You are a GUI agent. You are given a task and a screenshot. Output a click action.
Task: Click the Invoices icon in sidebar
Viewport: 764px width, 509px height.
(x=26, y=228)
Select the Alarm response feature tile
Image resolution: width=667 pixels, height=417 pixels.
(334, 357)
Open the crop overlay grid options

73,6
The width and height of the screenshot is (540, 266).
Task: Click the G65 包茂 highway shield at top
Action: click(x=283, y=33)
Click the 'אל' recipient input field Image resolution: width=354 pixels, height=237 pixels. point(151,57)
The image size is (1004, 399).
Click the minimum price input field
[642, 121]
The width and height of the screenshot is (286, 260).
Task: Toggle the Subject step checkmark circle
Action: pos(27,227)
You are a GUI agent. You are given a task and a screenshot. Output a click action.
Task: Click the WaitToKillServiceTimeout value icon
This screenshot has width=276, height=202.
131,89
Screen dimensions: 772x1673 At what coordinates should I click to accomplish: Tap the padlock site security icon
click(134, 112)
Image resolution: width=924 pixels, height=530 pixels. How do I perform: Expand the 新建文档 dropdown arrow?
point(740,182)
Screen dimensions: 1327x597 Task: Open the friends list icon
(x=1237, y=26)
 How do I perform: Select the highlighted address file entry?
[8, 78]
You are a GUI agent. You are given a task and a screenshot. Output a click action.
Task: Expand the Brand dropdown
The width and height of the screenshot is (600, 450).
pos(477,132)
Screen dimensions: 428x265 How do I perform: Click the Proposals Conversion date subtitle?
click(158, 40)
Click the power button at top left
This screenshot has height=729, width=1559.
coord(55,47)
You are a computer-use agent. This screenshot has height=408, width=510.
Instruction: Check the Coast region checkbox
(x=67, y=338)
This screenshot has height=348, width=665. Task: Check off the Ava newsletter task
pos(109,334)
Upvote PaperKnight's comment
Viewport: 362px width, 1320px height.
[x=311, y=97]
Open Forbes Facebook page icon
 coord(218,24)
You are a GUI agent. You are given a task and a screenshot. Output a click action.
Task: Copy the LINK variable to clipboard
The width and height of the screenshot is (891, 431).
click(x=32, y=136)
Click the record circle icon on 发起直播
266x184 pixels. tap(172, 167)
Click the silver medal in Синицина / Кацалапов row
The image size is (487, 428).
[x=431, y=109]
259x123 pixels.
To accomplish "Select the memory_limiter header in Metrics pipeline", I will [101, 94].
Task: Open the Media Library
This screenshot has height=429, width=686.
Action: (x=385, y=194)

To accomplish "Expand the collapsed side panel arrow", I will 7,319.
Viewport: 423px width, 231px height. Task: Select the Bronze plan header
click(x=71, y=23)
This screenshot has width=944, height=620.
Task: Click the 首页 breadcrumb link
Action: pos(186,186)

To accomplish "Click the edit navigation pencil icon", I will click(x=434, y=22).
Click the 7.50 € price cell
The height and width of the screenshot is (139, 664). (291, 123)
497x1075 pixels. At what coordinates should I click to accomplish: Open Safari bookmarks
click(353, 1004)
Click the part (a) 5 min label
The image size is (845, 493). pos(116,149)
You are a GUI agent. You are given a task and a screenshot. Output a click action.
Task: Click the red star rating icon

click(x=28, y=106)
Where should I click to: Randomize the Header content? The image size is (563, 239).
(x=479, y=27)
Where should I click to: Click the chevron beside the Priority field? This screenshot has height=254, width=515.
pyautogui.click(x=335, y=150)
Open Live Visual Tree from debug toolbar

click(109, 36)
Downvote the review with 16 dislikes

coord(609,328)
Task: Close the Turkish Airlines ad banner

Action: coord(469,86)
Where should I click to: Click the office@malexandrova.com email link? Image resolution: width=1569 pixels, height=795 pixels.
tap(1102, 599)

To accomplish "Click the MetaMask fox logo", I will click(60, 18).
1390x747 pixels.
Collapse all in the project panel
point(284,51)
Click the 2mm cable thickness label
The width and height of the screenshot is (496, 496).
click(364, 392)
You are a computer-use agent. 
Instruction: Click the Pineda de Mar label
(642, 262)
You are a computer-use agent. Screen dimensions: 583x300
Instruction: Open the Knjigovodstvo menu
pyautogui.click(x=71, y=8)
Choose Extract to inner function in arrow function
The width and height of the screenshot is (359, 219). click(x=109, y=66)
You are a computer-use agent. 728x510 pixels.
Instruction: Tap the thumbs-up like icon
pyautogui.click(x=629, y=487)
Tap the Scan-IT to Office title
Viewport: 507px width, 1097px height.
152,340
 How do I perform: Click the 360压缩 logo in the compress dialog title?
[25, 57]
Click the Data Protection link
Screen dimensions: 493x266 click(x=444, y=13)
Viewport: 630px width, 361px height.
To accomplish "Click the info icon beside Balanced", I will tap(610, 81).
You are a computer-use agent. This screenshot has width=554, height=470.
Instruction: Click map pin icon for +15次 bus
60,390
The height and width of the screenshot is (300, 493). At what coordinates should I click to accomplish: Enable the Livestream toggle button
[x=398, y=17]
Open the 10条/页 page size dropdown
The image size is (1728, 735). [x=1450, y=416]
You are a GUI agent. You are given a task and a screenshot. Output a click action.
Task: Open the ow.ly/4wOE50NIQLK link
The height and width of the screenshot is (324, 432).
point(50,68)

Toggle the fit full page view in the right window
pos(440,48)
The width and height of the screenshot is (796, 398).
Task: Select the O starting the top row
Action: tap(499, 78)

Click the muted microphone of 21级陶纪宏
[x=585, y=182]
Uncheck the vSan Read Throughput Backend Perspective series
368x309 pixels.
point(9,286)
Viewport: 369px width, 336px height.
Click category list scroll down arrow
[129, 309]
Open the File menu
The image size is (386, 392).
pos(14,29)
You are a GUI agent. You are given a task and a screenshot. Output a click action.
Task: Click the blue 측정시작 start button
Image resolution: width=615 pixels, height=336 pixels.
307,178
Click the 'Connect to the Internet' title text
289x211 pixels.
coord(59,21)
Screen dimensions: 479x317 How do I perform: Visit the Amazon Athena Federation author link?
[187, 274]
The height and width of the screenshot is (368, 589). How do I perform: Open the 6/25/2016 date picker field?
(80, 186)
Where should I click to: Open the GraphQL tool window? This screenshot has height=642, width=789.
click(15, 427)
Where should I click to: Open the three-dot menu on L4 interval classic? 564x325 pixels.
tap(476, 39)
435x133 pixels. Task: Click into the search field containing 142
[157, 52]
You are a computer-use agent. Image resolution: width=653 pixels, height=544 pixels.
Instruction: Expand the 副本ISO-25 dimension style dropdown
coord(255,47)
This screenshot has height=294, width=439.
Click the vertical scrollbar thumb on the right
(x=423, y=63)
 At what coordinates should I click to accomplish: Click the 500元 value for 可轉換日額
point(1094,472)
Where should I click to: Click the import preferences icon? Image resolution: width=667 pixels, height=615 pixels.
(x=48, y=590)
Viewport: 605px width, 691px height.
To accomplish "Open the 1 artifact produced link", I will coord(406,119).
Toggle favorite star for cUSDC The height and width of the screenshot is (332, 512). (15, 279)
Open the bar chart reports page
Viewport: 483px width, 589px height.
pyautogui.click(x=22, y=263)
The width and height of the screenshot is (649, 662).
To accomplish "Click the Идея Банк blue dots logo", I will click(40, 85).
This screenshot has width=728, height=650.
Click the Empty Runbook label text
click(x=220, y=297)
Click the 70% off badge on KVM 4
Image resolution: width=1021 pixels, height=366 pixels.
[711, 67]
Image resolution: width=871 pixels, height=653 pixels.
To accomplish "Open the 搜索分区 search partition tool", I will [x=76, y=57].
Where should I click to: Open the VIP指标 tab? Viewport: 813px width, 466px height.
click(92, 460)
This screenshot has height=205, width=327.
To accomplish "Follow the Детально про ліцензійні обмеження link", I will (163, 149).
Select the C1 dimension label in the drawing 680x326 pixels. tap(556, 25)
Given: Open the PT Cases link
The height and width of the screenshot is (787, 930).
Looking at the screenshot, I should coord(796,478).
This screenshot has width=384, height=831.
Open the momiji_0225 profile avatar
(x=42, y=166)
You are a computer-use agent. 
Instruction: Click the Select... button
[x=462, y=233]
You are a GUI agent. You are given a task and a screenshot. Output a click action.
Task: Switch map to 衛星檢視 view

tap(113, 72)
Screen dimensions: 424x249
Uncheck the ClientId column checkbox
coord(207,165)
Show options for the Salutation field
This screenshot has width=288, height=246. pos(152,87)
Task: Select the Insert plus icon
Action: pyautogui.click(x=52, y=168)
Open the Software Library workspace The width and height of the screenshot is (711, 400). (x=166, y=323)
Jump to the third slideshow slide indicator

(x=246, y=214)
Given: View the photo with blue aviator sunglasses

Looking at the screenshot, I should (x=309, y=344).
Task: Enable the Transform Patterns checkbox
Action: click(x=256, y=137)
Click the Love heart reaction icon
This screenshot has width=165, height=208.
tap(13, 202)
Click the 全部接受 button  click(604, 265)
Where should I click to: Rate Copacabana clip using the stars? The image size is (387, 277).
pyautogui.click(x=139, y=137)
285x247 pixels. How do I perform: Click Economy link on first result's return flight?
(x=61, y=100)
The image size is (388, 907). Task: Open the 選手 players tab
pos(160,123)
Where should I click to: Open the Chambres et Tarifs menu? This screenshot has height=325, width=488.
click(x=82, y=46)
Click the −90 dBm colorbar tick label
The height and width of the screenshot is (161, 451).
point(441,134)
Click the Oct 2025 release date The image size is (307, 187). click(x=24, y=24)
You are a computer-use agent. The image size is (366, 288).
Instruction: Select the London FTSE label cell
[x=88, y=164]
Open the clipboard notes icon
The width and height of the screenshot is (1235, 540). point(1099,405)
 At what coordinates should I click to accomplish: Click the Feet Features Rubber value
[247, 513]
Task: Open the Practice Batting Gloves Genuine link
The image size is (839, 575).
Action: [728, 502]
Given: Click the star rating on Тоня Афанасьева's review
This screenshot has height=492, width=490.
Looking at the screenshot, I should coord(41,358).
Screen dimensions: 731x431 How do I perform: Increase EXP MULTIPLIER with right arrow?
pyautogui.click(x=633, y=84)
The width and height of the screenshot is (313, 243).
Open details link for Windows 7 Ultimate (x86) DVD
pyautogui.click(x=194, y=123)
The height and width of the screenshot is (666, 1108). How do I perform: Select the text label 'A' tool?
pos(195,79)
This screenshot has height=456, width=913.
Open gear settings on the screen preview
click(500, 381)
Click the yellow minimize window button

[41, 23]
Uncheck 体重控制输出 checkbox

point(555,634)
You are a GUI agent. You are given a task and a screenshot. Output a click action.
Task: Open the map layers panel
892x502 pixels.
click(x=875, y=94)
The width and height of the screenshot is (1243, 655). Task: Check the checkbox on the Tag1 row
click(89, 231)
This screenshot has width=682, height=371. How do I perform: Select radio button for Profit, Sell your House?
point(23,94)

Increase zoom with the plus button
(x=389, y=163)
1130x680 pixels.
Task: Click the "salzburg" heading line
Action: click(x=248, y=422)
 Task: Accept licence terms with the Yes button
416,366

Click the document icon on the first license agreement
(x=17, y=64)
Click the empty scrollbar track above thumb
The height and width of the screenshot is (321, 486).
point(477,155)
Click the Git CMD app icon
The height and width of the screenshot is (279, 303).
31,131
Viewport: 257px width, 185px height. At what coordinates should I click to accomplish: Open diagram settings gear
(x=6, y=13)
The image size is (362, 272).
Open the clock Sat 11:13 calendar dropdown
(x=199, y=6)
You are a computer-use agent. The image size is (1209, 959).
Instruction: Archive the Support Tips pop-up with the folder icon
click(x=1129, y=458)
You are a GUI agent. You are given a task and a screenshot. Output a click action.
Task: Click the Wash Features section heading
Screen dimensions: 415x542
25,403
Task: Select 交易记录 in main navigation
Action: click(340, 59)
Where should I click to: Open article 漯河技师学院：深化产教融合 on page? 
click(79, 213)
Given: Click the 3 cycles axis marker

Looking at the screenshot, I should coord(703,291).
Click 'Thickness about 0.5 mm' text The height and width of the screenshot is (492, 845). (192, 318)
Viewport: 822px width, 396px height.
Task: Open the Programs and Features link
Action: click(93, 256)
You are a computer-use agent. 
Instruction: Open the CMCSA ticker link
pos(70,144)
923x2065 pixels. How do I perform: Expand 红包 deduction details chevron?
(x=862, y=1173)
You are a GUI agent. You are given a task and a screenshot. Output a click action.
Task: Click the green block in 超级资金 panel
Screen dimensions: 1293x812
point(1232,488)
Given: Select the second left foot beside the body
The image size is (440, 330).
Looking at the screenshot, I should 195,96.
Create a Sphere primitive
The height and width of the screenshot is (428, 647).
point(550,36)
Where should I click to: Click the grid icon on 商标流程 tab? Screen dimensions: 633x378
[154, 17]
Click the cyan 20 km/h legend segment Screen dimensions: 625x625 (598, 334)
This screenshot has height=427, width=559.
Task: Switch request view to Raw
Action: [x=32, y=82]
○ ○ ○
### Task to complete
Scan the listing above for the word "left" and show each line where it is found.

### Answer to this problem
Click the power button at top left
Given: Select the second left foot beside the body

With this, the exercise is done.